Testing times

 
 

Peter Molloy examines the effect of the cancellation and re-introduction of an exam shuttle bus, and the imposition of RDS parking fees for students during the exam period.


In less than three weeks time, students from across UCD’s academic schools will begin to make the bi-annual migration to exam facilities around Dublin to undergo Christmas examinations. Some time before the first papers land on desks, problems already appear to have arisen for UCD students anticipating end of semester exams.

Within the past month, a series of decisions have seen the shuttle bus service usually provided by the university to assist students getting to and from examinations withdrawn, before being replaced at the eleventh hour by the Students’ Union (SU). In the same week, it was confirmed by the university that the complimentary car parking usually provided to students in UCD’s principal exam venue, the RDS, would no longer be available for this year’s Christmas exam period.

Taken in their entirety, these developments are unsettling for students already facing the inevitable anxiety associated with annual academic exams. It is fair to say that not having a bus route would exacerbate certain students to breaking point.

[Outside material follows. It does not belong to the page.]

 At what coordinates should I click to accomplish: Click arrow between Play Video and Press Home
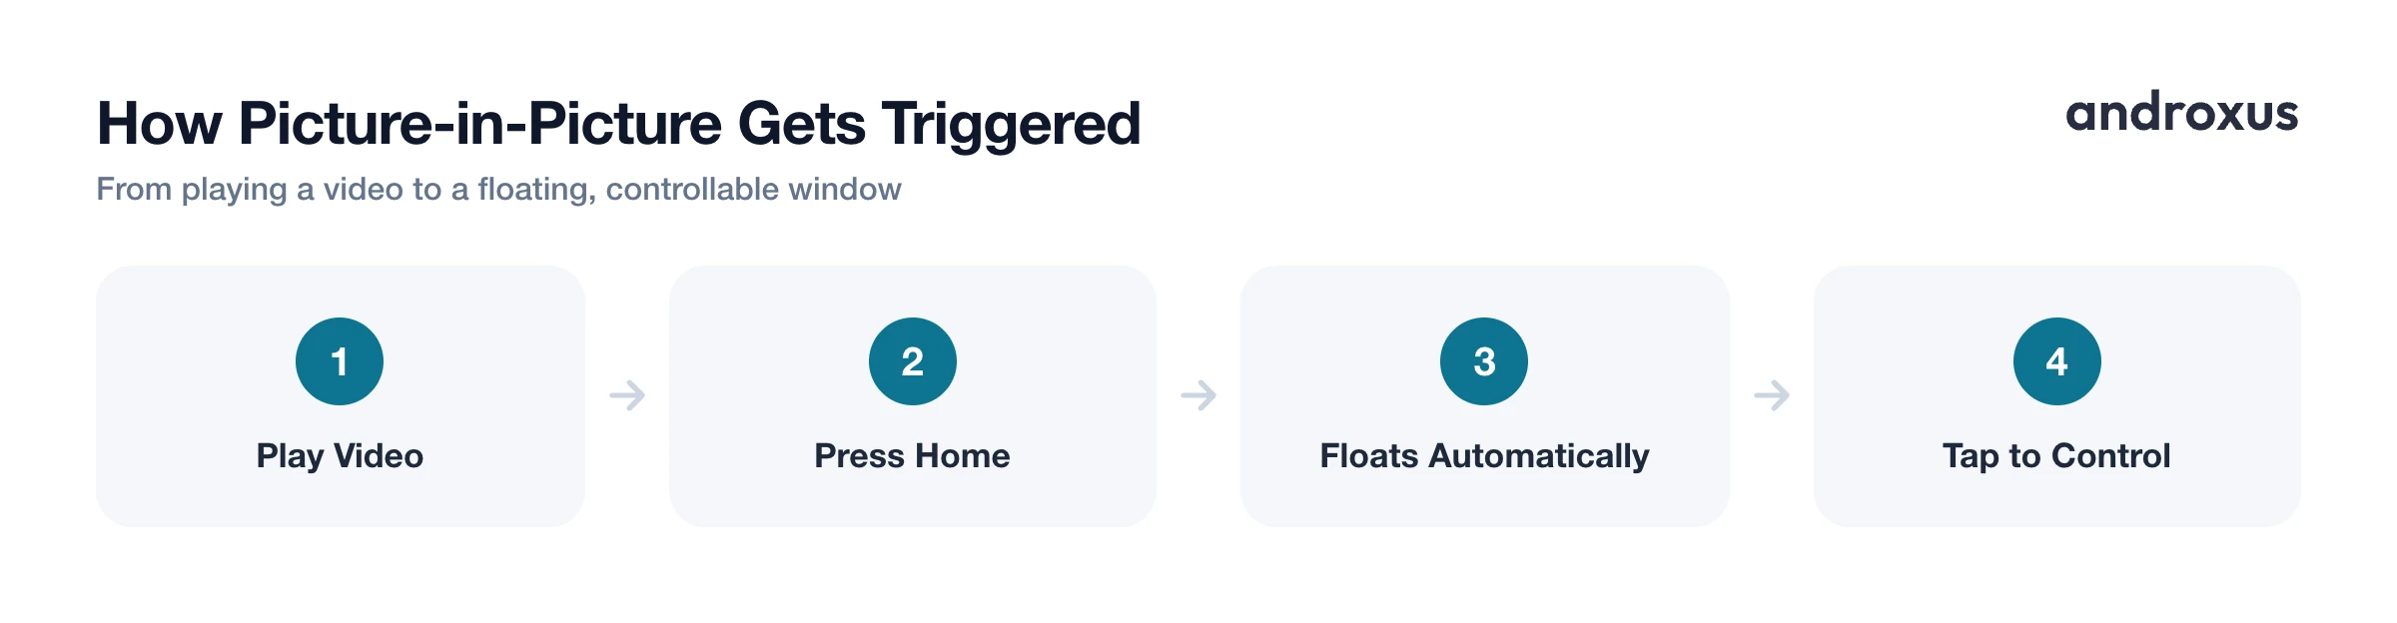pyautogui.click(x=627, y=395)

The free bus service which has traditionally been mounted to facilitate students moving between UCD’s main campus and the exam centres represents something considerably more important than a mere convenience. With timetabling meaning that most students will almost unavoidably face at least one day with more than one individual exam, getting to and from separate test sites and the university’s campus and residences can pose a serious problem.

The service, which had previously been offered by the university, went a great distance toward resolving that difficult situation. The service also mitigates the inconvenience that students are exposed to regarding the fact that exams are off-campus, a situation that is universally accepted as an annoyance.

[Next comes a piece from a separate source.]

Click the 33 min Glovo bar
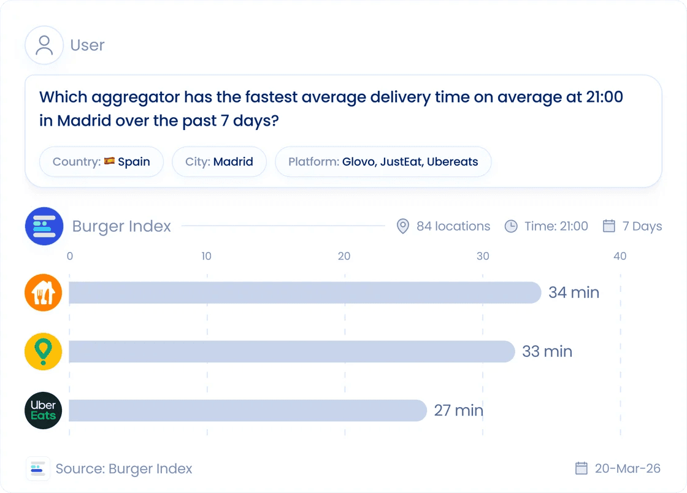The width and height of the screenshot is (687, 493). [x=292, y=351]
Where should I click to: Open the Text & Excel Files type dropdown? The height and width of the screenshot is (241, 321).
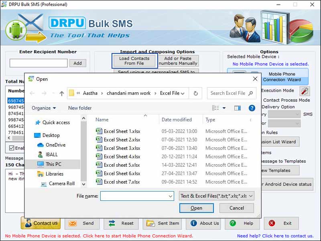250,196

This in itself presents difficulties, particularly for freshers, especially those who are not from the Dublin locality, who are largely unaware of how to even get to the exam centres from UCD. The 46A and the 10 bus routes are frequent, but they do not drop students directly at the door of the RDS. Also, for Blackrock exam centre, the bus service, namely, the 17, is often described as unreliable and sporadic, at the best of times.
In its forthcoming absence, it is somewhat challenging to argue that the inconveniences faced by UCD students during an already stressful period will not be increased.

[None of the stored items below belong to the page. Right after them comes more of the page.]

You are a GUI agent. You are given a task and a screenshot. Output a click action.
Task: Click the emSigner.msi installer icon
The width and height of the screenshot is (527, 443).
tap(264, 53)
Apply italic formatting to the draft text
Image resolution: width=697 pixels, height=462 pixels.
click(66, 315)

The proposal by the SU to organise a replacement bus service is an undeniably welcome gesture. It standsas particularly apt when viewed in the context of a representative body, which has already made firm proposals for a subsided transport service to aid socialising UCD students travelling to and from Dublin city centre on weekday evenings.

Even allowing for this last minute olive branch, the SU’s proposals still fall short of the standard necessary to ensure a fully hassle-free Christmas exam season. Although the new and improved bus service will satisfy some of the demand from students facing awkward exam schedules, it comes with certain definite caveats which will inevitably limit its effectiveness.

It’s a rather basic fact that exam and study pressures at this time of year are significant enough in isolation to be multiplied by inconvenience over transport.

Most prominent amongst these limitations is the fact that buses will not now service the full complement of exam destinations catered to in preceding years of operation. Rather than including UCD’s Blackrock campus in its route – a location which sees a significant level of usage for seasonal exams – transport will now be confined solely to moving students between the Belfield campus and the main exam centre at the RDS in Ballsbridge.

The proposed solution is also notable for the fact that it is unable to provide a guarantee of places for all students wishing to avail of it – something explicitly confirmed by representatives of the SU in conversation with this newspaper.

In the absence of a firm undertaking that transport will be available for all students facing logistical difficulties, problems will remain for those compromised by tightly packed schedules.

It’s a rather basic fact that exam and study pressures at this time of year are significant enough in isolation to be multiplied by inconvenience over transport.

That this less than ideal situation has been compounded by the withdrawal of free parking at the RDS would seem to negate any idea of a “carrot and stick” approach to solving the issue. The university has declared that, due to funding restraints, it can no longer afford to subsidise the parking in the exam centres, but this is bound to have massive implications for students.

Regardless of whether bus routes are available or not, some students, particularly those who are commuting to UCD from a long distances feel that driving is the only reasonable method of getting to exams. Forcing people to sit exams where it will cost €5 per exam simply to park their cars will inevitably cause unrest amongst students.

Hypothetically, it can be envisaged that students who feel it necessary to drive to UCD could park their cars on the Belfield grounds and then avail of the SU shuttle bus. However, the chocker-block campus car parks, as well as the uncertainty of obtaining a place on the SU bus, will potentially cause as much anxiety as the exams themselves to students.

Vice-President for Students, Dr Martin Butler has made references to UCD being a “community” and “an extended family”. However, the added pressure being mounted on students in terms of simply getting to their exams, it appears that this Christmas, many of our ‘family’ will be left out in the cold.